Network Policy and Access Services in Windows Server 2008 provides the following network connectivity solutions:
Network Access Protection. Network Access Protection (NAP) is a new client health policy creation, enforcement, and remediation technology that is available for Windows XP, Windows Vista, and the Windows Server 2008 operating system. With NAP, administrators can establish and automatically enforce health policies which can include software requirements, security update requirements, required computer configurations, and other settings. For more information visit the NAP Web page.
Highly Secure Wireless and Wired Access. When you deploy 802.1X wireless access points, highly secure wireless access provides wireless users with a security-enhanced, password-based authentication method that is easy to deploy. When you deploy 802.1X authenticating switches, wired access helps you to secure your network by ensuring that intranet users are authenticated before they can connect to the network or obtain an IP address using Dynamic Host Configuration Protocol (DHCP).
Remote Access Solutions. With remote access solutions, you can provide users with VPN and traditional dial-up access to your organization’s network. You can also connect branch offices to your network with VPN solutions, deploy full-featured software routers on your network, and share Internet connections across the intranet.

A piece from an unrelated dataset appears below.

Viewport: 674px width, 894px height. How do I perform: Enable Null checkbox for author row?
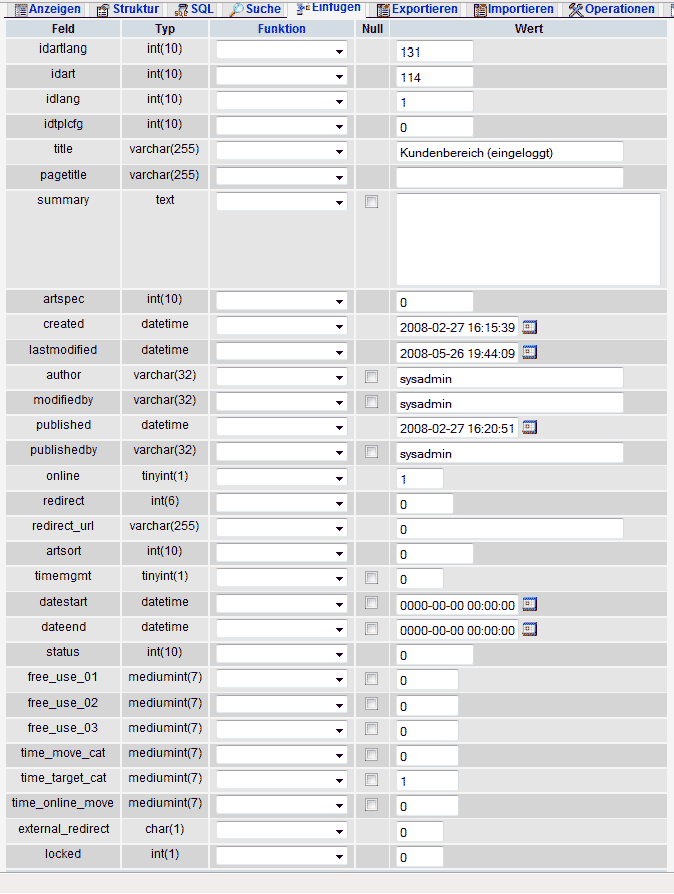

Central Network Policy Management with RADIUS Server and Proxy. Rather than configuring network access policy at each network access server, such as wireless access points, 802.1X authenticating switches, VPN servers, and dial-up servers, you can create policies in a single location that specify all aspects of network connection requests, including who is allowed to connect, when they can connect, and the level of security they must use to connect to your network.
Network Access Protection
Exposure of client devices to malicious software, such as viruses and worms, continues to increase. These programs can gain entry to an unprotected or incorrectly configured host system, and then use this system as a staging point to propagate to other devices on the corporate network. Network administrators have a new platform to mitigate this threat with Network Access Protection (NAP) from Microsoft, a new set of operating system components included with Windows Server 2008 and Windows Vista that provides a platform to help ensure that client computers on a private network meet administrator-defined requirements for system health.
Visit the NAP Web page for more information.

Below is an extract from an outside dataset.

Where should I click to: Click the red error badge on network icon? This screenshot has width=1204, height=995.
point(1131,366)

Windows Firewall with Advanced Security
Beginning with Windows Vista and Windows Server 2008, configurations of both Windows Firewall and Internet Protocol security (IPsec) are combined into a single tool, the Windows Firewall with Advanced Security MMC snap-in. On by default, Windows Firewall with Advanced Security consolidates and enhances two functions that were managed separately in previous versions of Windows:
Filtering of all IP version 4 (IPv4) and IP version 6 (IPv6) traffic entering or leaving the system. By default, all incoming traffic is blocked unless it is a response to a previous outgoing request from the computer (solicited traffic) or unless it is specifically allowed by a rule created to allow that traffic. By default, all outgoing traffic is allowed, except for service hardening rules that prevent standard services from communicating in unexpected ways. You can choose to allow traffic based on port numbers, IPv4 or IPv6 addresses, the path and name of an application, the name of a service that is running on the computer, or other criteria.

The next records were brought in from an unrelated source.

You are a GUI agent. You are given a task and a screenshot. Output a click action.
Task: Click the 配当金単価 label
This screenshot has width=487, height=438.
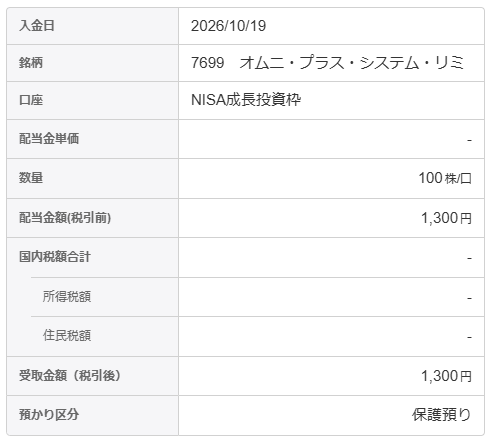pos(49,139)
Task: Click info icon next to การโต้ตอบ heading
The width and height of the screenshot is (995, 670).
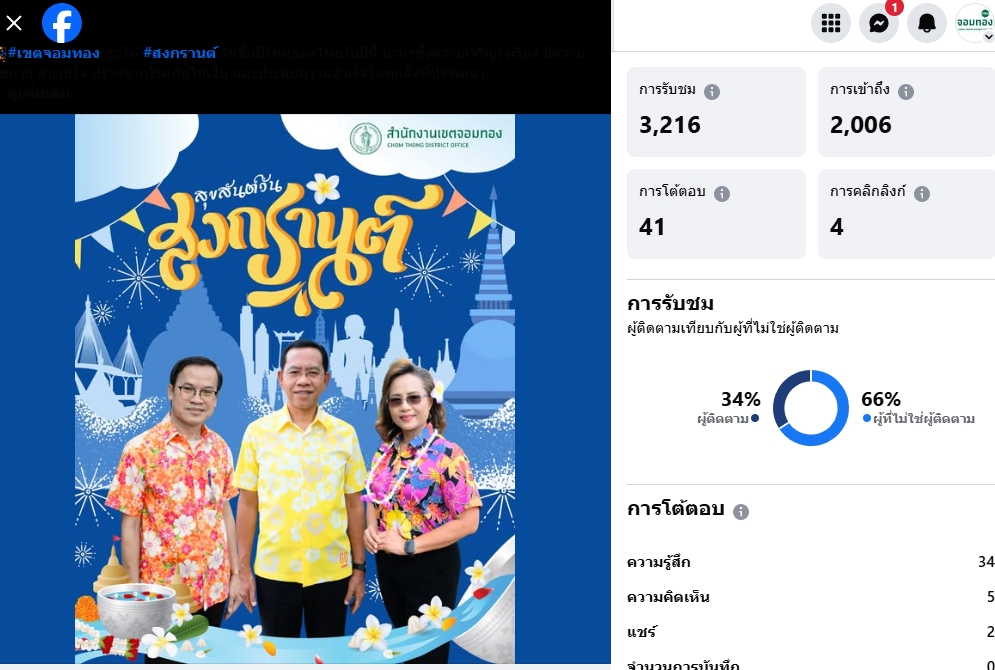Action: pyautogui.click(x=741, y=511)
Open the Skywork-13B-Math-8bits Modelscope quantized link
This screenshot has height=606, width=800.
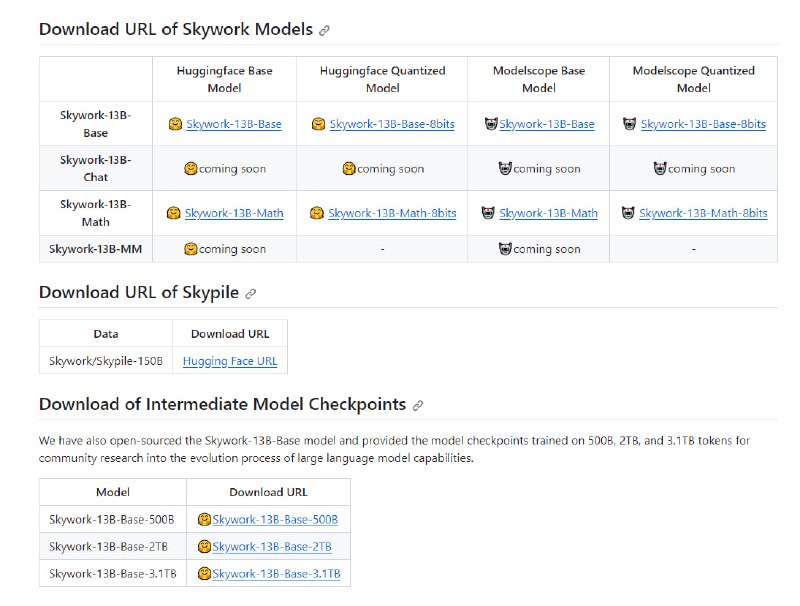(704, 213)
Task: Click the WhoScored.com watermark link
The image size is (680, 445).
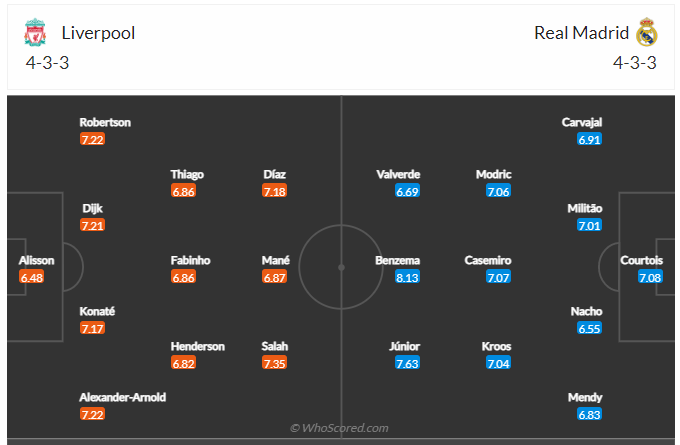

Protecting network traffic entering or exiting the computer by using the IPsec protocol to verify the integrity of the network traffic, to authenticate the identity of the sending and receiving computers or users, and to optionally encrypt traffic to provide confidentiality.
In previous versions of Windows, implementations of server or domain isolation sometimes required the creation of a large number of IPsec rules to make sure that required network traffic was protected while still permitting required network traffic that could not be secured with IPsec. This complexity is eased in Windows Server 2008 by a new default behavior that results in a more secure and easier-to-troubleshoot environment.